■ What you need to do
1) In the passage about Japanese knotweed below, which two Maryland counties had more reported sightings of the plant than Dorchester?
2) Please rewrite the paragraph beginning "Eighty-two sounds like a lot" from the Japanese knotweed passage below as a short list of the counties and their invasive plant counts.
3) Extend the passage about Japanese knotweed below, writing what follows its final sentence.

■ Text passage
══════
On a recent visit to North Carolina, I drove through miles of breathtakingly beautiful mountain scenery where exotic-looking large leaves blanketed a river’s steep banks. Nothing but the luxuriant, abundant foliage of this one type of plant could be seen growing. It was as though green lava had erupted from a volcano and engulfed everything in its path — trees, shrubs, rocks, even a sign for the lakeside village where I was headed.

Hills and humps covered in the same leaves were all that remained to indicate the southern Appalachian landscape, in all its diversity, that had once existed before being swallowed up. Surely this was an invasive plant, but one I didn’t recognize.

A walk along a picturesque path bordering the Broad River gave me the answer. Signs identified the plant as Japanese knotweed, along with an explanation of how invasives devastate native ecology and an appeal to the public to help combat the green enemy.

On return home to Maryland, I googled Japanese knotweed and discovered that it grows in Dorchester, too. While the invasives we’re more familiar with may be phragmites, the tall reeds that take over our wetlands, and mile-a-minute, seen along many roadsides, Dorchester County has had more reported sightings of Japanese knotweed than any other county in Maryland except Wicomico and Caroline counties. The information, updated this year, came from the website

This month and August are when Japanese knotweed blooms in Maryland, so keep your eyes peeled and you may spot it. Yet, fewer species of invasive plants in general have been reported in Dorchester than in almost any other Maryland county – 82, according to the Center for Invasive Species and Ecosystem Health, an organization formed by the University of Georgia.

Eighty-two sounds like a lot to me, but the only counties which scored better were Queen Anne’s, which had 69 invasive plant species, Baltimore city (56) and Somerset (47). Worst was Kent County, with 110 reported.
══════
■ Information supplied
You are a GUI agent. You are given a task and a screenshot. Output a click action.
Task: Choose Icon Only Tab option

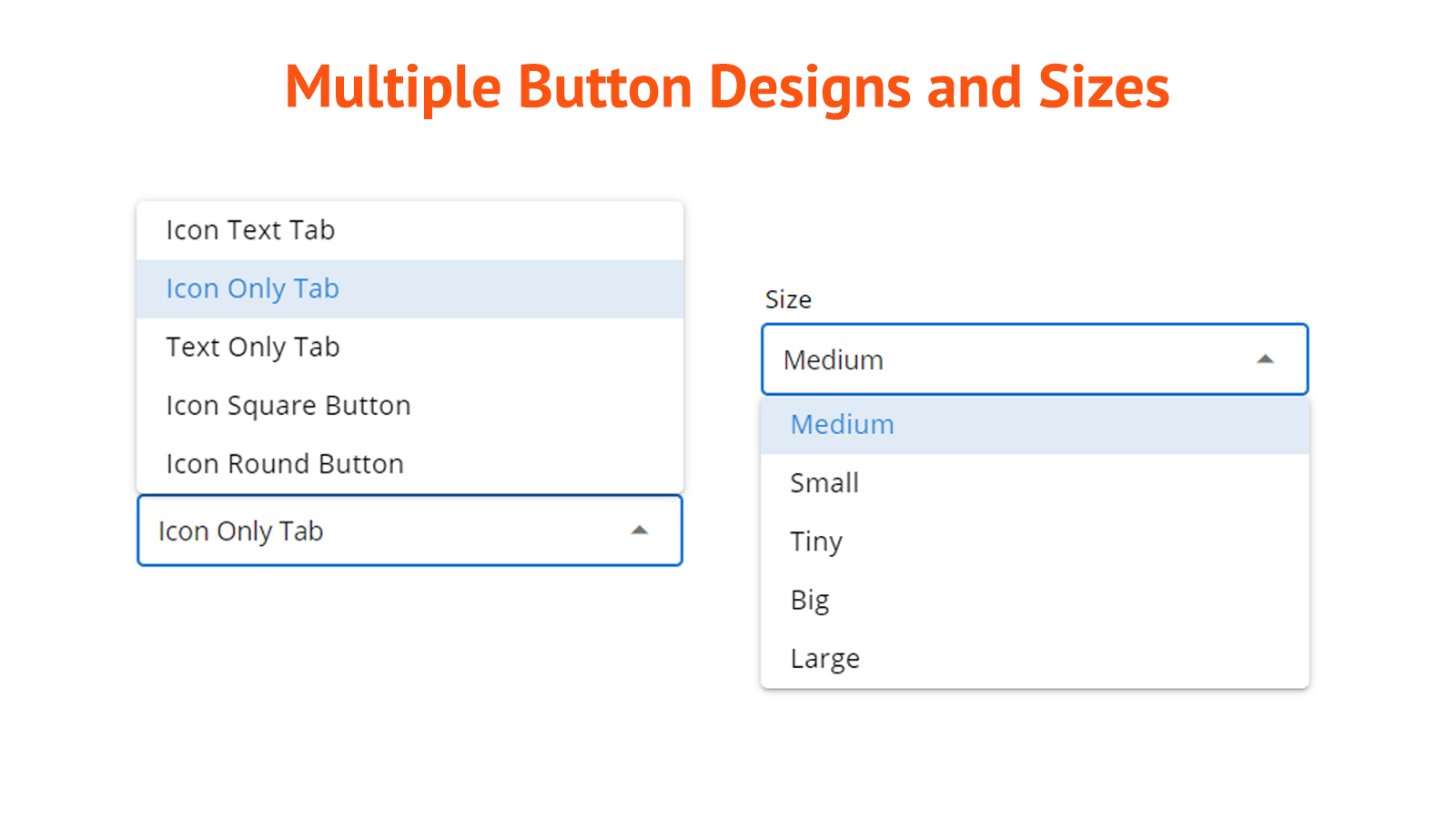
══════
■ Task-by-task results
1) Wicomico and Caroline counties.

2)
- Dorchester: 82
- Queen Anne's: 69
- Baltimore city: 56
- Somerset: 47 (the fewest)
- Kent: 110 (the most)

3)
Of course, the statistics are based on reports of plant sightings, so they’re subject to variables which may seriously reduce their accuracy. Who does the reporting? Do they cover entire counties? Perhaps the degree of reporting varies from county to county. Still, the statistics can be taken as some sort of yardstick.

Citizens, especially gardeners, should report invasives whenever they spot them because these plants are a huge threat to our ecology and all the wildlife that lives there, as well as to our economy and our personal assets. (The Maryland Department of Agriculture asks people to call: 410-841-5920 to report a suspect invasive plant pest in Maryland).

Japanese knotweed, dubbed the “Godzilla plant” by a landscape gardener whose experiences with it I read about online, can break through concrete, wreck flood defenses, and damage retaining walls, roads and foundations. This is in addition to smothering any form of plant life that stands in its way and creating a monoculture or single-plant landscape.

Animals, birds and insects depend on a multitude of plants for food and shelter, in other words: biodiversity. Take away biodiversity and you condemn countless forms of life to flee – if they can — or die. That’s not to mention the demise of all the plants, mosses and fungi that exist in a particular environment before an invader moves in.

World’s Worst Invasive Plants found in Dorchester

Listed by the World Conservation Union as one of the planet’s worst invasive species, Japanese knotweed, also known as fleeceflower, thrives in at least 39 U.S. states. It can grow 10 to 13 feet taller and 23 feet horizontally in a single season and survives temperatures as cold as minus 35 C (minus  31 F). Originally from East Asia and brought to England in the 1800s as a garden ornamental, it’s classified as invasive on several continents.

Britain spent the equivalent of $130 million trying to eradicate the plant from land slated to be used for the 2012 Olympic Games. For a while, British banks refused to give mortgages to people whose prospective homes had Japanese knotweed growing in the garden or nearby.

In Australia, it’s illegal to have Japanese knotweed growing on ones property. In Canada, the invasive has been found in all but two provinces. When city workers in a town in British Columbia tried to eradicate it by digging three meters (almost 10 feet) into the ground with an excavator, the plant grew back twice as large the following year!

Because the plant’s roots burrow so deep and can regenerate from a piece the size of ones fingernail, removing the roots is labor-intensive and sometimes inefficient. Yet, it’s considered quicker than trying to poison the plant. Only two herbicides are believed effective  – glyphosate (RoundUp) and imazapyr, or a combination.

Experts say the best way to control Japanese knotweed (notice, they don’t say “kill”) is to apply a systemic herbicide to destroy the roots, as well as repeatedly chopping up its stems and leaves. The treatment must be repeated over several years, but it’s not necessarily effective in the long-term. It’s also difficult to dispose of the debris without inadvertently spreading the invasive.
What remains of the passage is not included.